FERRAÙ FENZONI (Feanza 1562-1645)
FERRAÙ FENZONI (Feanza 1562-1645)

The Entombment

Details
FERRAÙ FENZONI (Feanza 1562-1645)
The Entombment
with inscription on the reverse 'Eques Ferraù Fenzoni'Faentin' inventor Ecco morto il tuo Dio, J(?)ch, cosi duro almeno Se non si chiede ahilafo(?). Duriformo cor mio. che non l'accogli in seno Per dargli sepoltura, altro ch'un safo Fed. Grutter incid. 1640.'
oil on copper, unframed
8½ x 9½ in. (21.5 x 24.1 cm.)
Provenance
Camillo Laderchi, Rome, 1629.
Literature
G.M. Valgimigli, 'Cenni biografici intorno al Cav. Ferraù Fenzoni Pittore', Atti e memorie della Reggia Deputazione di Storia Patria Romagna, 1877, p. 146.
Engraved
Johan Friedrich Greuter, 1640 (Hollstein 3).
Sale room notice
Please note that the illustration for the present lot is incorrectly numbered 138 in the sale catalogue. It should be number 139.

Lot Essay

There is no documentation pertaining to Ferraù Fenzoni's training as an artist. His first known works date from the late 1580s in Rome when he was already in his late twenties, and his most important commission is the small chapel of San Francesco in the Church of Santa Maria in Trastevere. He also collaborated with other artists on commissions in the Vatican, San Giovanni in Laterano and Santa Maria Maggiore. In 1593 he left for Todi in Umbria, where he worked for six years and, in 1599, returned to Faenza. He lived there for the remaining forty-five years of his life, devoting most of his time to drawing rather than painting.
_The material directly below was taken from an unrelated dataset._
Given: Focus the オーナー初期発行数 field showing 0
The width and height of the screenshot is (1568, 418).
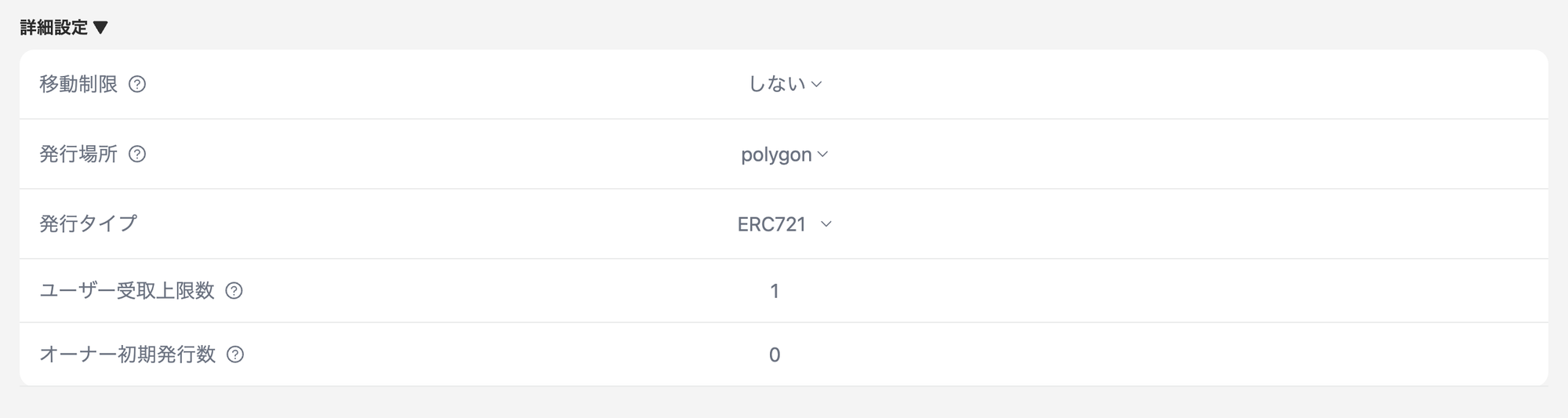Looking at the screenshot, I should pyautogui.click(x=775, y=354).
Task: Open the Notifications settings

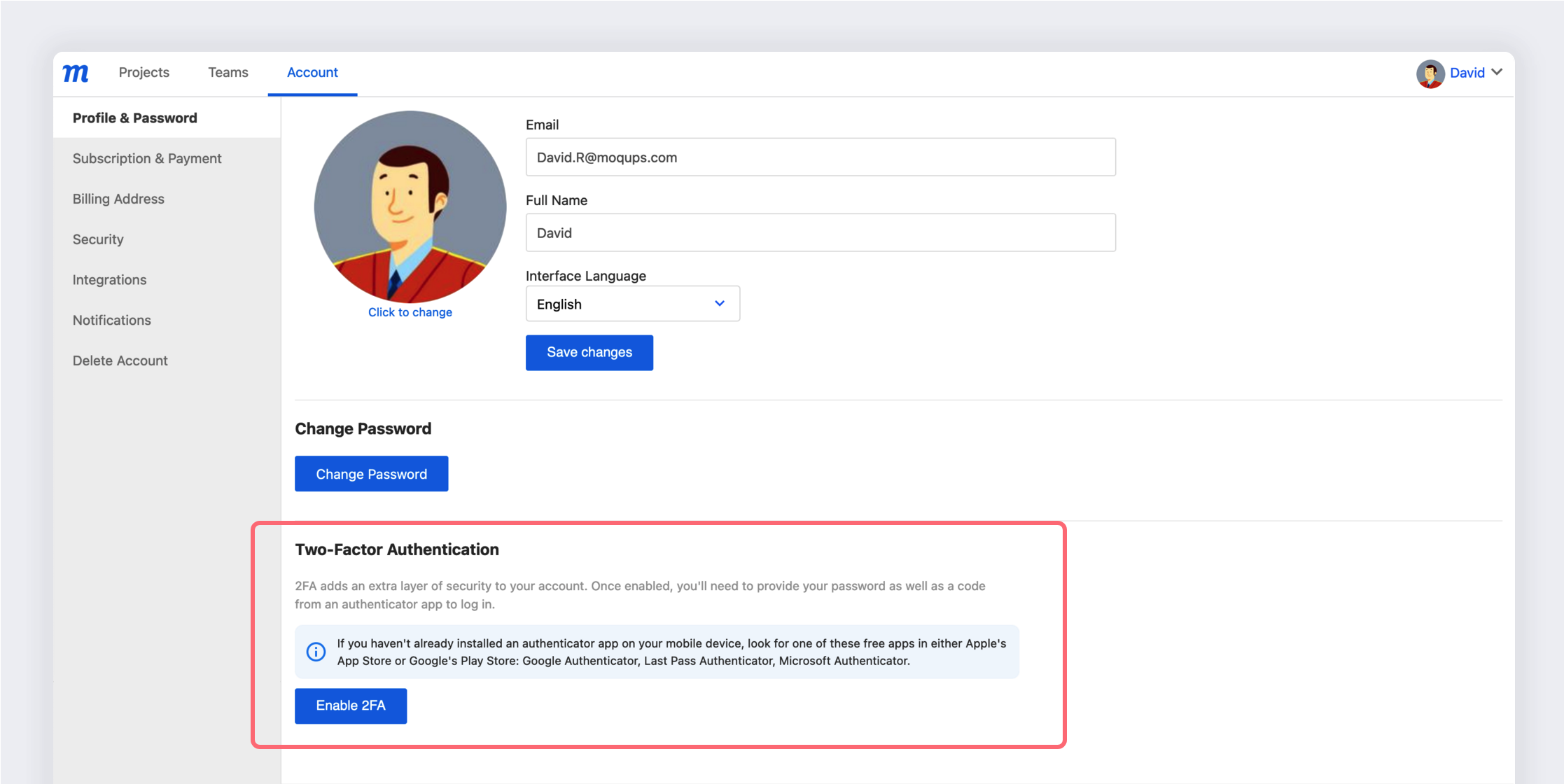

This newly discovered copper is one of the very few works executed in the later period of his life. Its small size and refinement are similar to the type of drawings Fenzoni produced at the time. It was painted in 1629 for Camillo Laderchi, a fellow citizen from Faenza then living in Rome. On 30 May 1629 Fenzoni responded as follows in a letter to Laderchi accepting the commission: 'My soul, recognizing the honor your Lordship bestows upon me, gives me the resolution to make this small sketch that I will send to you in Rome, where so many pilgrims live, without considering the danger to paint a commission in my poor state of eyesight' (G.M Valgimigli, loc. cit.).

The picture was engraved by Johan Friedrich Greuter in 1640 (fig. 1), although the engraving is cut slightly on both sides. The rather elaborate space left on the copper for an inscription (recorded on the verso of the copper) was not copied onto the engraving.